Improving Medicaid Further In New York Is Challenging But Vital

Medicaid is the largest single item in the New York State budget, comprising 34 percent of the $156 billion State budget adopted in April, so taxpayers have a major stake in ensuring its efficient operation. The State's Department of Health and its Medicaid Redesign Team have developed and implemented strategies that have yielded significant quality improvements and savings, but much more is needed. Longer-term improvements will be more difficult to achieve and yet will be crucial to maintaining the sustainability of this vital service at a time of ever-rising health care costs.

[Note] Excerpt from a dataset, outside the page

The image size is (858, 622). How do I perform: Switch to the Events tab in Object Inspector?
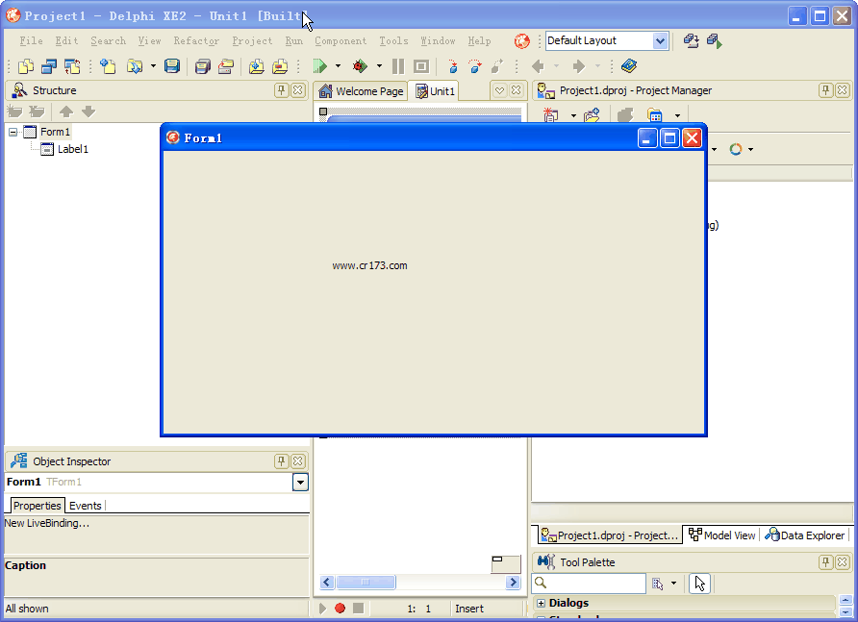86,505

Medicaid, the joint federal-state program that finances medical care for low-income people, provides access to medical care for 6.3 million New Yorkers or nearly one-third the state's population. The program has been criticized historically as unnecessarily costly and as providing low-quality care. Not surprisingly it has been the target of recurring efforts at reform.

One of Governor Andrew Cuomo's early actions, after taking office in January 2011, was to appoint a Medicaid Redesign Team to design strategies to restrain Medicaid spending and improve the quality of the program's services. The Team is composed of 27 members from health care stakeholder groups and headed by Jason Helgerson, the Governor's Deputy Health Commissioner and Medicaid Director.

The Medicaid Redesign Team proposed more than 300 specific initiatives by 2015 and deserves recognition for its achievements. The Citizens Budget Commission released a report last month assessing the Team's strategies and the Department's progress in implementing them. Titled "What Ails Medicaid In New York, And Does The Medicaid Redesign Team Have A Cure?", the report finds that the initiatives have been successful in containing total program costs even with a one-third increase in enrollment due primarily to changes in funding and eligibility related to provisions of the federal Affordable Care Act of 2010. Average cost per enrollee between 2010 and 2014 declined 17 percent from $10,432 to $8,620, including declines in the more expensive categories of enrollees.

The redesign strategies involve more reliance on managed care, promotion of specific delivery models (Health Homes and Performing Provider Systems) with greater coordination of care, and use of value-based payments that create incentives for better outcomes rather than greater volume of care. Continued implementation and refinement of these strategies is expected to yield additional substantial recurring savings - with an annual savings target for state fiscal year 2020 of between $1.3 billion and $1.9 billion.

Realizing these benefits requires successful implementation of the strategies in coming years; however, full implementation will confront major challenges:

First, more progress is needed toward the goal of enrolling nearly all Medicaid-eligible individuals in managed care plans. About three-quarters of all enrollees are now in a managed care plan, but only about half of the total spending is through managed care organizations, because the most expensive groups - the elderly and disabled - are underrepresented. Further progress is hampered by the non-mandatory nature of the initiative for many people with extensive service needs including the dually eligible (Medicaid and Medicare) population.

Second, greater use of coordinated service delivery models is needed. Progress in the use of Health Homes to coordinate the care of those with multiple conditions is similarly hampered by the voluntary nature of the program. Since the initiative was launched in 2012, only about half of the 250,000 people intended to benefit have enrolled as Health Home members. The development of Performing Provider Systems, 25 newly formed coalitions that coordinate care for targeted populations in specific counties, is slowed by a need for coordination among multiple autonomous entities and the absence of preset policies for distributing funds from the lead agencies to other participating providers.

Third, design and implementation of the value-based payment strategy face complex technical issues in identifying appropriate measures, and require difficult policy choices about how to structure the at-risk portion of payments.

Current Medicaid reform policies in New York are headed in the right direction, and further gains should be pursued aggressively. They will need to overcome major challenges, but that should not deter this vital and productive effort to improve the quality and cost of Medicaid.

The author is President of the Citizens Budget Commission.